L’Étoile mystérieuse

L’illustrateur Georges Beuville est passé par Tintin en 1950. La Crypte Tonique édite et contextualise pour la première fois un récit qui en a influencé plus d’un.

En 1950, l’illustrateur Georges Beuville, mort en 1982, publiait 35 planches dans le Journal de Tintin. L’adaptation d’un roman d’aventures d’Eugène Sue, Le Morne-au-Diable, mettant en scène l’excentrique chevalier Polyphème de Croustillac en route vers les Antilles.
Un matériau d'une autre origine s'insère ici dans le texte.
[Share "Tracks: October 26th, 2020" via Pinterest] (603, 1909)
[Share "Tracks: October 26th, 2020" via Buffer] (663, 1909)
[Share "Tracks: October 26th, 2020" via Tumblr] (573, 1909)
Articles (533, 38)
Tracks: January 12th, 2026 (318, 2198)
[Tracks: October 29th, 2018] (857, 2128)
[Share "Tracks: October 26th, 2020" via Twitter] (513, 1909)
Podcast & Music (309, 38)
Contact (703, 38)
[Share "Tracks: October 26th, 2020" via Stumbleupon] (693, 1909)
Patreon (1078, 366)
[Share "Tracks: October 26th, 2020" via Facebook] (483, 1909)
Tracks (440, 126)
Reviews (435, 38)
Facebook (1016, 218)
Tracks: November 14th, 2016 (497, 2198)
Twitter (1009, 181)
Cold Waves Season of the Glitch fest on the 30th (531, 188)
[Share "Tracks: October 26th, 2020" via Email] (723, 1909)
Trente-cinq planches, mais pas une de plus: bien que sollicité par Hergé et toute l’équipe de Tintin  » béate d’admiration devant l’aisance et le chic qui vous permettent de réaliser des dessins aussi splendides », Beuville ne poursuivra pas l’expérience, échaudé par le malaise graphique que provoquent ses dessins nourris de peinture, pleins de hachures, de traits et de spontanéité au sein d’une rédaction qui a déjà fait de « la ligne claire » son standard et sa norme, même si ce goût du dessin plein, lent et fermé n’a pas encore de nom. Surnommé « La Palette » ou « L’étoile » par son statut de « Peintre de l’Air », un titre officiel qui lui permettait d’ajouter une étoile dans sa signature, Beuville s’en retourne aux dessins de presse et aux illustrations, et disparaît des radars BD. En apparence seulement. Car Beuville est un « artiste d’artistes » admiré de beaucoup et dont l’influence se fera sentir jusqu’à cette « nouvelle bande dessinée » incarnée par les Sfar et autres Blain qui semblent « faire du Beuville » avec 60 ans de retard! La preuve par cette formidable édition, et le fascicule qui l’accompagne.

L'Étoile mystérieuse

De Franquin à Blain

Parallèlement à l’édition extrêmement soignée des planches de Beuville, le magasin-magazine de Philippe Capart, spécialisé dans la narration par l’image, publie en effet un quatorzième numéro de La Crypte Tonique, L’Étoile vue(s) de Belgique, 20 pages encartées directement dans Le Morne-au-Diable (ou vendu séparément). Il y narre non seulement les circonstances et le contexte de l’arrivée de Georges Beuville dans Tintin, mais aussi l’incroyable bouche-à-oreille qui accompagne depuis l’artiste auprès de ses pairs: Hergé en est fan, René Follet a 19 ans lorsqu’il le lit, Franquin le fait découvrir à Bernard Hislaire, Alec Severin le montre à Sfar qui emporte des planches à son atelier (où se croisent Trondheim, David B., Emmanuel Guibert, Émile Bravo et Christophe Blain), et prévient son confrère:  » Ne t’affole pas, ça va être spolié, ça va bien servir!« . Même Cabu, interviewé par l’auteur-éditeur en 2012, lui confesse sa totale admiration pour Beuville:  » Sa sensibilité est extraordinaire, c’est comme si on sentait la légèreté de la plume! » Et de fait, on ne peut qu’être abasourdi par la beauté et la modernité graphique des cases du Morne-au-Diable, le secret jusqu’ici le mieux gardé du petit monde de la bande dessinée. Une perle qui se mérite: l’ouvrage, tiré à 1 000 exemplaires, n’est disponible que dans deux librairies, La Crypte Tonique à Bruxelles et Petite Égypte à Paris, ou en ligne via le site de l’éditeur, décidément inspiré.

Le Morne-au-Diable

de Georges Beuville, d’après Eugène Sue, Éditions La Crypte Tonique, 82 pages.